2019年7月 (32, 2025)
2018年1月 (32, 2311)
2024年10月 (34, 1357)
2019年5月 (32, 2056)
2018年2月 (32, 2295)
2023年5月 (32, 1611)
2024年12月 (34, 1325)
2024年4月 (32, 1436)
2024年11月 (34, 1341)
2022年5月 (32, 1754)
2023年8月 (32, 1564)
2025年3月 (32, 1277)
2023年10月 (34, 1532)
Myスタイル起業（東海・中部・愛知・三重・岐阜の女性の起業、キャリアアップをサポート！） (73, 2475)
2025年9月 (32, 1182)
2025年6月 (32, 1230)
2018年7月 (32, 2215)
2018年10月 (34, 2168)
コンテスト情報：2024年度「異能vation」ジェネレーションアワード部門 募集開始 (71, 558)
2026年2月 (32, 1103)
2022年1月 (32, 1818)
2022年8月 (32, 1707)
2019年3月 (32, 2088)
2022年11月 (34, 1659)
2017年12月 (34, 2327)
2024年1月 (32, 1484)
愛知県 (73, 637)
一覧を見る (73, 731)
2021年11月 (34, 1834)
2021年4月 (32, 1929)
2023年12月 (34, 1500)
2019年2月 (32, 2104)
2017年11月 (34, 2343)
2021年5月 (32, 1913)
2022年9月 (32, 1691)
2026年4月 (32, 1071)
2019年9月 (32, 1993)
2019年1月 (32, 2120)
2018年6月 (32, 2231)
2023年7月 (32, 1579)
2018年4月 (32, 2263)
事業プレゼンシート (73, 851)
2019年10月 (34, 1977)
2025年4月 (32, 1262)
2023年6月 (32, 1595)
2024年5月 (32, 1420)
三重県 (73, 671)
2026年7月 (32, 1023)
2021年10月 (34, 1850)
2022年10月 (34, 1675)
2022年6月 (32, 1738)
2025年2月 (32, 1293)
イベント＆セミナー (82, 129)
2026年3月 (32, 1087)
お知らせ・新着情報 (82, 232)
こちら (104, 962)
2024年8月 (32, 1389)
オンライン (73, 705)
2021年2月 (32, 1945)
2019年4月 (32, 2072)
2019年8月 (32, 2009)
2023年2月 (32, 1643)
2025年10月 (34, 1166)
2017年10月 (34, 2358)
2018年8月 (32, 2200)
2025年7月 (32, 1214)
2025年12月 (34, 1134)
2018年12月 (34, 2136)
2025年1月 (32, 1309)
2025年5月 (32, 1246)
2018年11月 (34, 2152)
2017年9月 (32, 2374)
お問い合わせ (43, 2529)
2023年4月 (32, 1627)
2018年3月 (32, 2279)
==========
EXERCISE INSTRUCTIONS =>
Output the first line of the entries above and every line after it, exactly as written, ending with the line that contains "一覧を見る (73, 731)".

RESULT FOR THIS EXERCISE =>
2019年7月 (32, 2025)
2018年1月 (32, 2311)
2024年10月 (34, 1357)
2019年5月 (32, 2056)
2018年2月 (32, 2295)
2023年5月 (32, 1611)
2024年12月 (34, 1325)
2024年4月 (32, 1436)
2024年11月 (34, 1341)
2022年5月 (32, 1754)
2023年8月 (32, 1564)
2025年3月 (32, 1277)
2023年10月 (34, 1532)
Myスタイル起業（東海・中部・愛知・三重・岐阜の女性の起業、キャリアアップをサポート！） (73, 2475)
2025年9月 (32, 1182)
2025年6月 (32, 1230)
2018年7月 (32, 2215)
2018年10月 (34, 2168)
コンテスト情報：2024年度「異能vation」ジェネレーションアワード部門 募集開始 (71, 558)
2026年2月 (32, 1103)
2022年1月 (32, 1818)
2022年8月 (32, 1707)
2019年3月 (32, 2088)
2022年11月 (34, 1659)
2017年12月 (34, 2327)
2024年1月 (32, 1484)
愛知県 (73, 637)
一覧を見る (73, 731)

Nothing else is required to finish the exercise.